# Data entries
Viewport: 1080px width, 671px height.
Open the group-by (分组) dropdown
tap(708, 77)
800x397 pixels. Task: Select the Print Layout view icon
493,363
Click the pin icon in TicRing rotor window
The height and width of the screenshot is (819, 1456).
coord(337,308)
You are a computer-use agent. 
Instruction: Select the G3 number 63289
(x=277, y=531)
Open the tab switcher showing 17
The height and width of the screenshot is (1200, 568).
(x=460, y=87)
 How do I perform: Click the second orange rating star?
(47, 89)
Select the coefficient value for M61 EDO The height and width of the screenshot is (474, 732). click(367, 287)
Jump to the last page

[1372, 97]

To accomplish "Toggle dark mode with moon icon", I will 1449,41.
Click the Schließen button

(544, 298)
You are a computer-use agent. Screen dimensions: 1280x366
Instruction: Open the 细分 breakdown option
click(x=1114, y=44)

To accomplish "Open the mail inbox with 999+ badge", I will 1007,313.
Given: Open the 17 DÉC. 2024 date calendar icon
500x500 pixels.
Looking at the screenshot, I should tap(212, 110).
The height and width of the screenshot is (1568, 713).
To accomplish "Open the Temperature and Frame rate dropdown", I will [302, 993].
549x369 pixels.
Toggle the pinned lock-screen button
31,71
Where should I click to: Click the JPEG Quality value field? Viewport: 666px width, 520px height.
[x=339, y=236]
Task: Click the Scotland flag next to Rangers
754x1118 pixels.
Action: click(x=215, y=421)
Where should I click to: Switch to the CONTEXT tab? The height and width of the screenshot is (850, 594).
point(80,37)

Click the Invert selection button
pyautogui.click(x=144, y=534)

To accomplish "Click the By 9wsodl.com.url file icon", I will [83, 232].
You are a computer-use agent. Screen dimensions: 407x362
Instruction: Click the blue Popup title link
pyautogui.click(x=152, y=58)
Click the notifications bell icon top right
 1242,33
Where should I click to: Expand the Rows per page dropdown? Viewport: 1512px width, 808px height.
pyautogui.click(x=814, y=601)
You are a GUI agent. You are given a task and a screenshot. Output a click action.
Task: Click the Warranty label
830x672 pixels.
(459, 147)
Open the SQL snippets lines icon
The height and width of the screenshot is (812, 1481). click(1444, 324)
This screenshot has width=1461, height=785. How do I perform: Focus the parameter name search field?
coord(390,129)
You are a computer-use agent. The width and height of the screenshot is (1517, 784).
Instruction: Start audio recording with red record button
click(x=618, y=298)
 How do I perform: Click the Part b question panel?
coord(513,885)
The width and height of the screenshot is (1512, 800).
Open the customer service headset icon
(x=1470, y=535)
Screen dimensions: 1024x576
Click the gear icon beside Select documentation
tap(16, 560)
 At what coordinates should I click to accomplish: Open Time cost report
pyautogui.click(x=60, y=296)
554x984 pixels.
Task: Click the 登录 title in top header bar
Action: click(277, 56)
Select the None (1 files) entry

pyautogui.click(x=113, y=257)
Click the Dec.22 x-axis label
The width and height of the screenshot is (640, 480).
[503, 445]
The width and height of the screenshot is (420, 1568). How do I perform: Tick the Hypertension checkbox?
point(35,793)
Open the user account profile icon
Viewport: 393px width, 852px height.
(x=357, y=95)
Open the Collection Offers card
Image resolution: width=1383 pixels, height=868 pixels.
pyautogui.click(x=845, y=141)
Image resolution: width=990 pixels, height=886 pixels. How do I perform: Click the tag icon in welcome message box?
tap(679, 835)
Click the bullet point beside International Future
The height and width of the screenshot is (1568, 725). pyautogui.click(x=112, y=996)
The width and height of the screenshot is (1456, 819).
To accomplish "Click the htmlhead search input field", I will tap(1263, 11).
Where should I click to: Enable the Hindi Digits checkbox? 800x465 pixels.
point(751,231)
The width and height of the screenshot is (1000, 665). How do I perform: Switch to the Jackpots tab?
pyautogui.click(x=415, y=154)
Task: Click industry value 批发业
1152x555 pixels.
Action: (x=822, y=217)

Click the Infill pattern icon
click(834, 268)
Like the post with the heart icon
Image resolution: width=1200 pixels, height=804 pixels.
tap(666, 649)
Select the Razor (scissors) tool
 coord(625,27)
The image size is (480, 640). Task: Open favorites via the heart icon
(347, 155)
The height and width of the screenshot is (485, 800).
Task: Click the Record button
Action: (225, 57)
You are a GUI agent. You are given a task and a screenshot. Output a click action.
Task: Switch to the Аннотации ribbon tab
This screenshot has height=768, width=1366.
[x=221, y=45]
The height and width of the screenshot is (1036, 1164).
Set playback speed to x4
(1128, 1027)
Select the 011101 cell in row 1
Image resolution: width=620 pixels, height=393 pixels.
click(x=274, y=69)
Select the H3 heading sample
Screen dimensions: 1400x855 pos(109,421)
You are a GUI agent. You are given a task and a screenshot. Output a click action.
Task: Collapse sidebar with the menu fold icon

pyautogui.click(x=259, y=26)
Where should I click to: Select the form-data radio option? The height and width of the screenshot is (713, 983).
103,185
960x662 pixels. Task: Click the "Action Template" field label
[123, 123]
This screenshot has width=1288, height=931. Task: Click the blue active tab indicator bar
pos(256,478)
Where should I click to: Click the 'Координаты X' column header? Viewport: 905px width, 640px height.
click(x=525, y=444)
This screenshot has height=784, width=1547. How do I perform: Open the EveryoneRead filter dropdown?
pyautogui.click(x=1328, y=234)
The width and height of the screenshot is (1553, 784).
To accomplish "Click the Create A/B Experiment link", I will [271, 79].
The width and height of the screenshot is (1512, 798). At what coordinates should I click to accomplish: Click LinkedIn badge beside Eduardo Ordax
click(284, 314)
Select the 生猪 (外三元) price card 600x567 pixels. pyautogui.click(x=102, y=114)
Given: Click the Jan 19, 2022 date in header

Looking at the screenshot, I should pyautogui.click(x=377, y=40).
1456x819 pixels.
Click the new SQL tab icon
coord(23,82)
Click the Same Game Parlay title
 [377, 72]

# WHAT YOU NEED TO DO
Edit the lines above so that each occurrence of "You are a computer-use agent." becomes "You are a GUI automation agent.", leaving everything else unchanged.

# EXERCISE RESULT
Viewport: 1080px width, 671px height.
Open the group-by (分组) dropdown
tap(708, 77)
800x397 pixels. Task: Select the Print Layout view icon
493,363
Click the pin icon in TicRing rotor window
The height and width of the screenshot is (819, 1456).
coord(337,308)
You are a GUI automation agent. 
Instruction: Select the G3 number 63289
(x=277, y=531)
Open the tab switcher showing 17
The height and width of the screenshot is (1200, 568).
(x=460, y=87)
 How do I perform: Click the second orange rating star?
(47, 89)
Select the coefficient value for M61 EDO The height and width of the screenshot is (474, 732). click(367, 287)
Jump to the last page

[1372, 97]

To accomplish "Toggle dark mode with moon icon", I will 1449,41.
Click the Schließen button

(544, 298)
You are a GUI automation agent. Screen dimensions: 1280x366
Instruction: Open the 细分 breakdown option
click(x=1114, y=44)

To accomplish "Open the mail inbox with 999+ badge", I will 1007,313.
Given: Open the 17 DÉC. 2024 date calendar icon
500x500 pixels.
Looking at the screenshot, I should tap(212, 110).
The height and width of the screenshot is (1568, 713).
To accomplish "Open the Temperature and Frame rate dropdown", I will [302, 993].
549x369 pixels.
Toggle the pinned lock-screen button
31,71
Where should I click to: Click the JPEG Quality value field? Viewport: 666px width, 520px height.
[x=339, y=236]
Task: Click the Scotland flag next to Rangers
754x1118 pixels.
Action: click(x=215, y=421)
Where should I click to: Switch to the CONTEXT tab? The height and width of the screenshot is (850, 594).
point(80,37)

Click the Invert selection button
pyautogui.click(x=144, y=534)

To accomplish "Click the By 9wsodl.com.url file icon", I will [83, 232].
You are a GUI automation agent. Screen dimensions: 407x362
Instruction: Click the blue Popup title link
pyautogui.click(x=152, y=58)
Click the notifications bell icon top right
 1242,33
Where should I click to: Expand the Rows per page dropdown? Viewport: 1512px width, 808px height.
pyautogui.click(x=814, y=601)
You are a GUI agent. You are given a task and a screenshot. Output a click action.
Task: Click the Warranty label
830x672 pixels.
(459, 147)
Open the SQL snippets lines icon
The height and width of the screenshot is (812, 1481). click(1444, 324)
This screenshot has width=1461, height=785. How do I perform: Focus the parameter name search field?
coord(390,129)
You are a GUI automation agent. The width and height of the screenshot is (1517, 784).
Instruction: Start audio recording with red record button
click(x=618, y=298)
 How do I perform: Click the Part b question panel?
coord(513,885)
The width and height of the screenshot is (1512, 800).
Open the customer service headset icon
(x=1470, y=535)
Screen dimensions: 1024x576
Click the gear icon beside Select documentation
tap(16, 560)
 At what coordinates should I click to accomplish: Open Time cost report
pyautogui.click(x=60, y=296)
554x984 pixels.
Task: Click the 登录 title in top header bar
Action: click(277, 56)
Select the None (1 files) entry

pyautogui.click(x=113, y=257)
Click the Dec.22 x-axis label
The width and height of the screenshot is (640, 480).
[503, 445]
The width and height of the screenshot is (420, 1568). How do I perform: Tick the Hypertension checkbox?
point(35,793)
Open the user account profile icon
Viewport: 393px width, 852px height.
(x=357, y=95)
Open the Collection Offers card
Image resolution: width=1383 pixels, height=868 pixels.
pyautogui.click(x=845, y=141)
Image resolution: width=990 pixels, height=886 pixels. How do I perform: Click the tag icon in welcome message box?
tap(679, 835)
Click the bullet point beside International Future
The height and width of the screenshot is (1568, 725). pyautogui.click(x=112, y=996)
The width and height of the screenshot is (1456, 819).
To accomplish "Click the htmlhead search input field", I will tap(1263, 11).
Where should I click to: Enable the Hindi Digits checkbox? 800x465 pixels.
point(751,231)
The width and height of the screenshot is (1000, 665). How do I perform: Switch to the Jackpots tab?
pyautogui.click(x=415, y=154)
Task: Click industry value 批发业
1152x555 pixels.
Action: (x=822, y=217)

Click the Infill pattern icon
click(834, 268)
Like the post with the heart icon
Image resolution: width=1200 pixels, height=804 pixels.
tap(666, 649)
Select the Razor (scissors) tool
 coord(625,27)
The image size is (480, 640). Task: Open favorites via the heart icon
(347, 155)
The height and width of the screenshot is (485, 800).
Task: Click the Record button
Action: (225, 57)
You are a GUI agent. You are given a task and a screenshot. Output a click action.
Task: Switch to the Аннотации ribbon tab
This screenshot has height=768, width=1366.
[x=221, y=45]
The height and width of the screenshot is (1036, 1164).
Set playback speed to x4
(1128, 1027)
Select the 011101 cell in row 1
Image resolution: width=620 pixels, height=393 pixels.
click(x=274, y=69)
Select the H3 heading sample
Screen dimensions: 1400x855 pos(109,421)
You are a GUI agent. You are given a task and a screenshot. Output a click action.
Task: Collapse sidebar with the menu fold icon

pyautogui.click(x=259, y=26)
Where should I click to: Select the form-data radio option? The height and width of the screenshot is (713, 983).
103,185
960x662 pixels. Task: Click the "Action Template" field label
[123, 123]
This screenshot has width=1288, height=931. Task: Click the blue active tab indicator bar
pos(256,478)
Where should I click to: Click the 'Координаты X' column header? Viewport: 905px width, 640px height.
click(x=525, y=444)
This screenshot has height=784, width=1547. How do I perform: Open the EveryoneRead filter dropdown?
pyautogui.click(x=1328, y=234)
The width and height of the screenshot is (1553, 784).
To accomplish "Click the Create A/B Experiment link", I will [271, 79].
The width and height of the screenshot is (1512, 798). At what coordinates should I click to accomplish: Click LinkedIn badge beside Eduardo Ordax
click(284, 314)
Select the 生猪 (外三元) price card 600x567 pixels. pyautogui.click(x=102, y=114)
Given: Click the Jan 19, 2022 date in header

Looking at the screenshot, I should pyautogui.click(x=377, y=40).
1456x819 pixels.
Click the new SQL tab icon
coord(23,82)
Click the Same Game Parlay title
 [377, 72]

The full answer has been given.